STATED EXERCISE = Can you give everything in the data from the line containing "You are a computer-use agent. This" down to the line containing "(x=13, y=96)" as a numbered list, both of those lines included and blank lines left out?

PROVIDED RECORDS =
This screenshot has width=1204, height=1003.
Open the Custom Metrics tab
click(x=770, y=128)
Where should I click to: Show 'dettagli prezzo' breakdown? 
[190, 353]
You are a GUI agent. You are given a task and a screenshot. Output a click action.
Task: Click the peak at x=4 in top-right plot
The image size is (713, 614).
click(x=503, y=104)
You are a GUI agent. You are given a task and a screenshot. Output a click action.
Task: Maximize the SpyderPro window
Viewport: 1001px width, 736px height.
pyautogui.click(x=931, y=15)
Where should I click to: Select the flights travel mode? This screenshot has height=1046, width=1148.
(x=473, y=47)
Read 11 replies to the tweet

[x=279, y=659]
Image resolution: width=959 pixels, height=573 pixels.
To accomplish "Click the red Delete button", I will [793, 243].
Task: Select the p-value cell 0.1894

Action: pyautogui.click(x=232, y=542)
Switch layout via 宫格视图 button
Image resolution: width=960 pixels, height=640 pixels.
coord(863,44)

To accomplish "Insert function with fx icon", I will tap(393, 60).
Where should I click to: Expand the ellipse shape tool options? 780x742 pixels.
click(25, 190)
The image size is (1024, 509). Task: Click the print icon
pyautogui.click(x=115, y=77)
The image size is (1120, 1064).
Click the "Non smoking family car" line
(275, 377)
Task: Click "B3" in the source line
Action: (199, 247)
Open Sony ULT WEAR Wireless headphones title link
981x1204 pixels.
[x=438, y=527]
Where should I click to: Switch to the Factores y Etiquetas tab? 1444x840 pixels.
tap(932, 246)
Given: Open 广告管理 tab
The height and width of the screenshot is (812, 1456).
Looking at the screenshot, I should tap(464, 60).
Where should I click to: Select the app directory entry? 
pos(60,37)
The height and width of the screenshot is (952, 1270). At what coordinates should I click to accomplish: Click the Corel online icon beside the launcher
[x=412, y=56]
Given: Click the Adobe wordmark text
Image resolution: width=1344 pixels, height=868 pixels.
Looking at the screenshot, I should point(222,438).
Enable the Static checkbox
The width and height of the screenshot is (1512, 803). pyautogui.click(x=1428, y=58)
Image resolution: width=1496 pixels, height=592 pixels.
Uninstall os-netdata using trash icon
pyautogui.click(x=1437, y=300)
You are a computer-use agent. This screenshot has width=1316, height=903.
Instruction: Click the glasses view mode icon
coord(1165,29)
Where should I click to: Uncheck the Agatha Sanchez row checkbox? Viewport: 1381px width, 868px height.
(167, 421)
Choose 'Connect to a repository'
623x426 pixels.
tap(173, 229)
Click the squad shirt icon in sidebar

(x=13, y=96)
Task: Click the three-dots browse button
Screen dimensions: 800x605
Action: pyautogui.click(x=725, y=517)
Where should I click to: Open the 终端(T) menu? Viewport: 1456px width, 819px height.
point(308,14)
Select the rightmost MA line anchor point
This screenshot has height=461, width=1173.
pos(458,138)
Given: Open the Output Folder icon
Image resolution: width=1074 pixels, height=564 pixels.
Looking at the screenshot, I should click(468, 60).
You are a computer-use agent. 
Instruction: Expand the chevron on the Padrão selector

RESPONSE TO THE EXERCISE =
1. You are a computer-use agent. This screenshot has width=1316, height=903.
2. Instruction: Click the glasses view mode icon
3. coord(1165,29)
4. Where should I click to: Uncheck the Agatha Sanchez row checkbox? Viewport: 1381px width, 868px height.
5. (167, 421)
6. Choose 'Connect to a repository'
7. 623x426 pixels.
8. tap(173, 229)
9. Click the squad shirt icon in sidebar
10. (x=13, y=96)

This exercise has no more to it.